#### EXERCISE DATA ####
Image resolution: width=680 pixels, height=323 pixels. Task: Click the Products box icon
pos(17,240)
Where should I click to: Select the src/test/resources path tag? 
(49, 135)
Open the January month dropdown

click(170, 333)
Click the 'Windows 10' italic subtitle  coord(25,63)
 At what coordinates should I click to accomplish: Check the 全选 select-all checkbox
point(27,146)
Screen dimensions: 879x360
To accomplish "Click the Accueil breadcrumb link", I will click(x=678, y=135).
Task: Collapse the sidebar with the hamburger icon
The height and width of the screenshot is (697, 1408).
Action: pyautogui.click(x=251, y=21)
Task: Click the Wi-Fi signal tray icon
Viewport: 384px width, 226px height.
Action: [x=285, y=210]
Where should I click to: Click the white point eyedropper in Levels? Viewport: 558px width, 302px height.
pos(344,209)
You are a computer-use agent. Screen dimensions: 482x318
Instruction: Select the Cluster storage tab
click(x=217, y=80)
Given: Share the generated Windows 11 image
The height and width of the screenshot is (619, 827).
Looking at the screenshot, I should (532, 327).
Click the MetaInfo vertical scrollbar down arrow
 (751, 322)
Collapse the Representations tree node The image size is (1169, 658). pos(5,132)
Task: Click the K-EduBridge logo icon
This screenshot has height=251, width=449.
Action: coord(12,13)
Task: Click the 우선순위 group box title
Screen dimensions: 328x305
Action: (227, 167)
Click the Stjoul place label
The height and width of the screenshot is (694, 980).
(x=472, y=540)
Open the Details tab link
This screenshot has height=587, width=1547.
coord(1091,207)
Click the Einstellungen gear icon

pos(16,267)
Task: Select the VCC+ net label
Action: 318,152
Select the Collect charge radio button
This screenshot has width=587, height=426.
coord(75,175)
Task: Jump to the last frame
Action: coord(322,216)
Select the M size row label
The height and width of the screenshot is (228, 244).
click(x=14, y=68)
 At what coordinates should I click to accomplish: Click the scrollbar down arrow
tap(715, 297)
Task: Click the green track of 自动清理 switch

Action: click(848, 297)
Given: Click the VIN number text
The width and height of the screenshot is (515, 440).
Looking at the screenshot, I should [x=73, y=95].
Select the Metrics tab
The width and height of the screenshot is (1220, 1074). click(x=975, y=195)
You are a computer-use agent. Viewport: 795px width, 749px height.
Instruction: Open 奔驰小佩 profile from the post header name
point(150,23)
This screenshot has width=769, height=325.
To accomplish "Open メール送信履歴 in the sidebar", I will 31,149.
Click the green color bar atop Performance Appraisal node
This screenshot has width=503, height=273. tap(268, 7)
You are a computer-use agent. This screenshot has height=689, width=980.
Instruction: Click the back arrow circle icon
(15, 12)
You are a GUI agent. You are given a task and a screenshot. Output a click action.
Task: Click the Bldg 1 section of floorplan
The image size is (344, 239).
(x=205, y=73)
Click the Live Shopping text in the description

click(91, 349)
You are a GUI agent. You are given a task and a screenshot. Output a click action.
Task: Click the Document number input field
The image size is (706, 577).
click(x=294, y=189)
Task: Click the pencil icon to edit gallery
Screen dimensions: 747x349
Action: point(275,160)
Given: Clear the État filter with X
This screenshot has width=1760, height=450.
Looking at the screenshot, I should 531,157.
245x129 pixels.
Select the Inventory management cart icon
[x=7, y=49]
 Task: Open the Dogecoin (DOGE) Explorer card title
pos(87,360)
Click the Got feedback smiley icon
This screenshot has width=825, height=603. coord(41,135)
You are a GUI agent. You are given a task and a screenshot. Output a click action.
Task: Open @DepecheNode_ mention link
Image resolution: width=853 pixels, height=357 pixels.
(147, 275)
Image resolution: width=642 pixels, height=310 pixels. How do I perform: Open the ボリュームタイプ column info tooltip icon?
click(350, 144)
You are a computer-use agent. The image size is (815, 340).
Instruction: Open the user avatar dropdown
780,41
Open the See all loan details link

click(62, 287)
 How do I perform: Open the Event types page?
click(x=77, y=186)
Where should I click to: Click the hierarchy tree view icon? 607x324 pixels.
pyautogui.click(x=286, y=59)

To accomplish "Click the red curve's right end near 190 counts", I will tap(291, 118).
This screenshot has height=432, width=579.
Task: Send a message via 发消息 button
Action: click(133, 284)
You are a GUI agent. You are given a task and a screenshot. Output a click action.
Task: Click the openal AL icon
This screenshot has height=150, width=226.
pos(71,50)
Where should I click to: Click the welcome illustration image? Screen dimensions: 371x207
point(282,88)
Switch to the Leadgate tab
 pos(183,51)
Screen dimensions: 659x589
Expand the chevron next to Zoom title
####
▶ _WHAT TO PRODUCE_
For this task, write out exactly the lines of the entries above, starting at the line with "Task: Click the green track of 自动清理 switch" and ending at the line with "245x129 pixels.", both included, and no others.

▶ _SOLUTION TO THE EXERCISE_
Task: Click the green track of 自动清理 switch

Action: click(848, 297)
Given: Click the VIN number text
The width and height of the screenshot is (515, 440).
Looking at the screenshot, I should [x=73, y=95].
Select the Metrics tab
The width and height of the screenshot is (1220, 1074). click(x=975, y=195)
You are a computer-use agent. Viewport: 795px width, 749px height.
Instruction: Open 奔驰小佩 profile from the post header name
point(150,23)
This screenshot has width=769, height=325.
To accomplish "Open メール送信履歴 in the sidebar", I will 31,149.
Click the green color bar atop Performance Appraisal node
This screenshot has width=503, height=273. tap(268, 7)
You are a computer-use agent. This screenshot has height=689, width=980.
Instruction: Click the back arrow circle icon
(15, 12)
You are a GUI agent. You are given a task and a screenshot. Output a click action.
Task: Click the Bldg 1 section of floorplan
The image size is (344, 239).
(x=205, y=73)
Click the Live Shopping text in the description

click(91, 349)
You are a GUI agent. You are given a task and a screenshot. Output a click action.
Task: Click the Document number input field
The image size is (706, 577).
click(x=294, y=189)
Task: Click the pencil icon to edit gallery
Screen dimensions: 747x349
Action: point(275,160)
Given: Clear the État filter with X
This screenshot has width=1760, height=450.
Looking at the screenshot, I should 531,157.
245x129 pixels.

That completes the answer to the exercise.